Key research themes
1. How can automated methods accurately and robustly evaluate subjective and open-ended written responses?
This theme investigates computational approaches to automatically assess the quality of subjective textual answers, such as essays or short answers, focusing on techniques that handle the complexity and variability of natural language in educational contexts. It addresses challenges in modeling semantic similarity, handling rater bias, multilingual support, and feedback provision to enhance evaluation accuracy and instructional utility.
2. How can implicit user interaction data and dialogue act modeling enable automatic evaluation of intelligent assistants across diverse tasks?

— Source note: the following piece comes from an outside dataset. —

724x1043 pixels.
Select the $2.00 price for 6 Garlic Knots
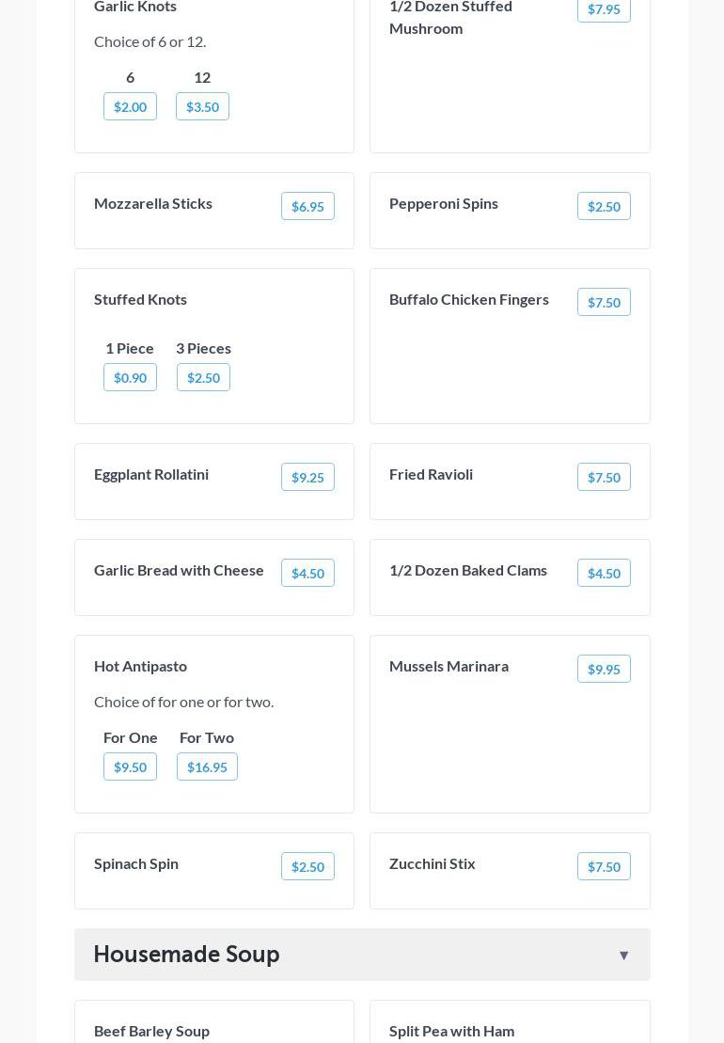click(x=130, y=106)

This research area focuses on developing scalable, consistent automatic evaluation frameworks for voice-activated intelligent assistants that perform multiple, heterogeneous tasks (e.g., voice commands, web search, chat). It leverages implicit user feedback derived from user-system interaction logging, and models dialog actions in a task-independent manner to predict user satisfaction and key system components' performance, enabling cost-effective and continuous quality assessment without human annotations.

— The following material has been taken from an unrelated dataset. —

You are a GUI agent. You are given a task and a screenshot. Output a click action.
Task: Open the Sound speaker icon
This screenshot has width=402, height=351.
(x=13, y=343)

3. What are the critical considerations for fairness, transparency, and interpretability in automatic evaluation metrics across AI systems?
This theme explores challenges in the representativeness, bias, and interpretability of automatic evaluation metrics in AI, including fairness concerns in scoring and evaluation transparency. Research addresses how aggregate metrics may mask critical performance disparities, the impact of biased training data on evaluation fairness, and proposes methodological innovations for transparent, interpretable reporting and fair scoring frameworks that consider social and ethical dimensions.